OK, lang verhaal kort: ik heb werkelijk superlekker gegeten. Vooruit, een béétje sip zag het er wel uit, zo’n burger-zonder-broodje op een bord. Maar de smaak was geweldig: goeie bite, perfect gekruid. En nog meer feest: Stefan had zelfs speciaal voor mij vegan mayonaise (zonder ei) gemaakt. ‘Was even experimenteren, maar eigenlijk best leuk: leer ik ook weer eens wat nieuws.’
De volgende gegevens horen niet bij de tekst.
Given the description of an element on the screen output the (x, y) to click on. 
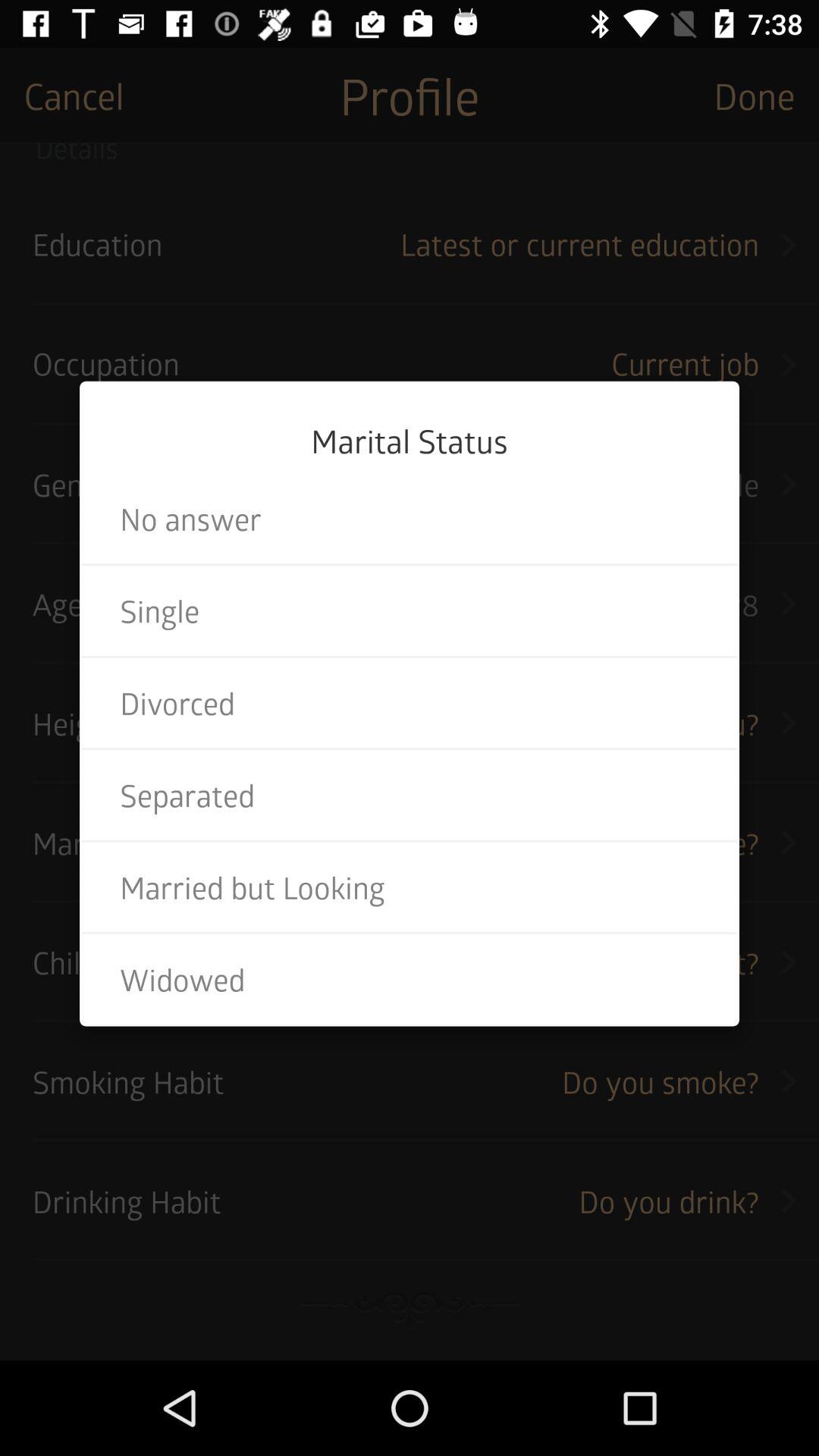
turn off no answer icon (409, 518)
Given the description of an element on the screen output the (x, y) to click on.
Kijk, zo’n positieve instelling, daar houden we van! De gezellige chefkok kwam zelfs tot twee keer toe even buurten en vertelde daarbij a) dat ‘ie mijn kookblog gevonden had (‘je bent nog niet zo heel lang veganist, hè?’), b) dat ze bij Wally bezig zijn een tweede vegaburger ‘vast’ op het menu te zetten (NIEUWS!) en c) dat de koolsla-zonder-ei die hij voor me maakte misschien ook wel het vaste recept wordt (‘kunnen we meer vegetariërs blij maken’).
Conclusie: als (parttime) planteneter word je bij tenminste één restaurant in Nederland als VIP behandeld. Was er dan helemaal niets aan te merken op deze ervaring? Vooruit, een burger mét broodje was leuk geweest – brood is vaak gewoon vegan en de biologische bakker zit om de hoek. Maar ja, wie gaat er dan ook veganistisch eten bij een hamburgertent? ;-)
Pluim dus voor Stefan en het team van Wally. Dit restaurant is VEGAPROOF!
Disclaimer: ik word niet betaald door Wally voor deze post en heb ook geen gratis eten gekregen. Wel een vriendelijke prijs overigens; we betaalden 23,50 voor twee burgers, friet, koolsla én limonade.